Buon lavoro, e auguri.
G.C.

Non mi ha risposto.

 

Scatenare l’inferno (col sorriso)

Vedo che a volte Matteo Renzi conclude i sui messaggi su facebook, i suoi twit, le sue uscite con la formula di saluto “un sorriso“. Magari prima di questo sorriso ha detto cose ciniche e durissime, ma va bene, si deve sempre chiudere con una nota sorridente. E’ la sua tecnica: magari prova a distruggere il giocattolo delle primarie (rovinando con questo anche il partito che quelle primarie ha organizzato, e che dovrebbe fra parentesi essere anche il suo), ma poi lancia messaggi distensivi all’ultimo momento (e li chiede: il messaggio distensivo che a suo dire dovrebbe lanciare Bersani sarebbe: ok, visto che Matteo ci tiene così tanto, facciamo votare chi vuole, al secondo turno, anche se le regole stabilite erano diverse…).

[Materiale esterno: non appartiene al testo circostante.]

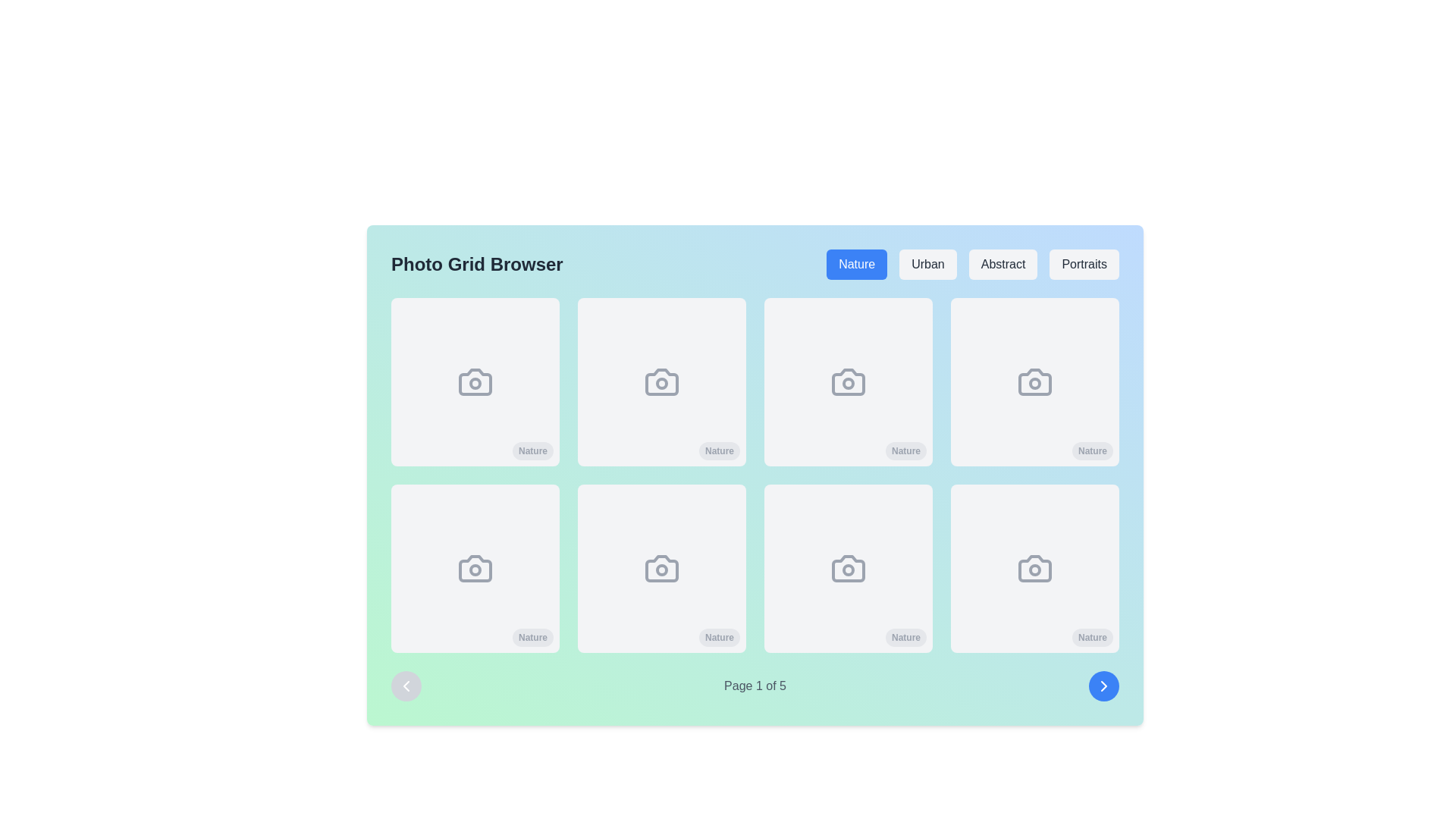  What do you see at coordinates (662, 381) in the screenshot?
I see `the 'Nature' Card, which is the second item in the first row of a grid layout` at bounding box center [662, 381].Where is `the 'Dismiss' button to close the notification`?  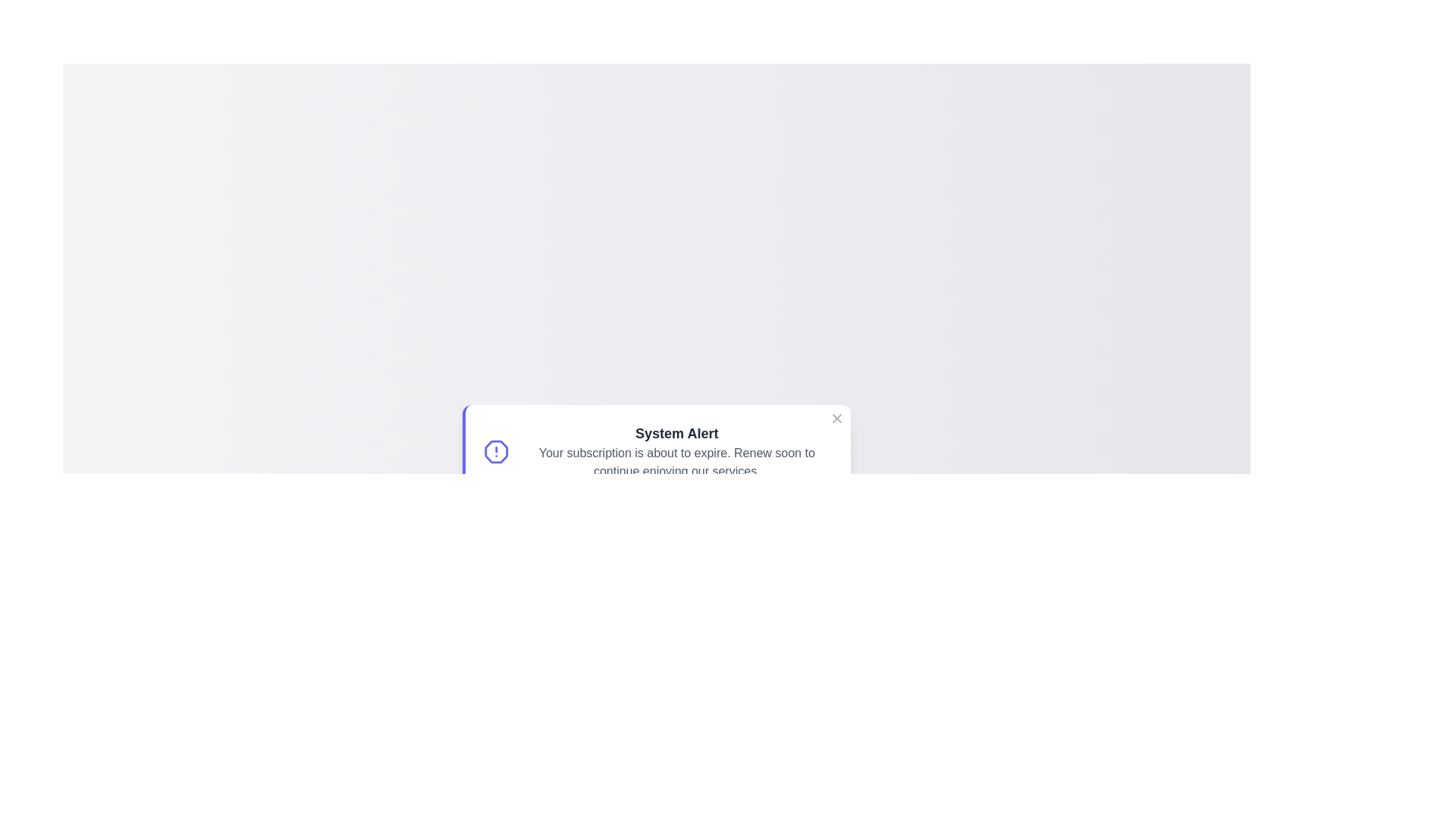
the 'Dismiss' button to close the notification is located at coordinates (799, 508).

Perché questa faccenda delle regole a me pare non essere così secondaria. Anzi, mi pare la cosa che meglio dimostra il vero carattere, cinico e spietato, di uno dei contendenti.

Le cose io le ho capite così: s’era deciso che al secondo turno poteva votare chi si era iscritto per il primo. Si lasciava poi una clausola di salvaguardia per casi eccezionali di persone che non avessero potuto iscriversi entro il primo turno per motivi indipendenti dalla loro volontà. C’era la regola e c’era la clausola per garantire chi si fosse trovato in condizioni eccezionali, insomma.

Renzi però ha deciso di usare l’eccezione per stravolgere la regola: ha lanciato (sui giornali, su web) il messaggio che al secondo turno poteva votare chiunque; ma è ovvio che se c’è una iscrizione in massa per il secondo turno, è difficile pensare che sia una massa di casi eccezionali; è chiaro che si sta usando un cavillo (forse lasciato troppo nel vago) per stravolgere il senso della regola. Insomma: il regolamento lasciava quello spazio confidando nella lealtà delle parti in causa, ma se una parte slealmente prova a forzare il tutto, è normale che i Garanti intervengano in senso restrittivo. Così è stato (di qui le polemiche volutamente pretestuose sulle “giustificazioni”…).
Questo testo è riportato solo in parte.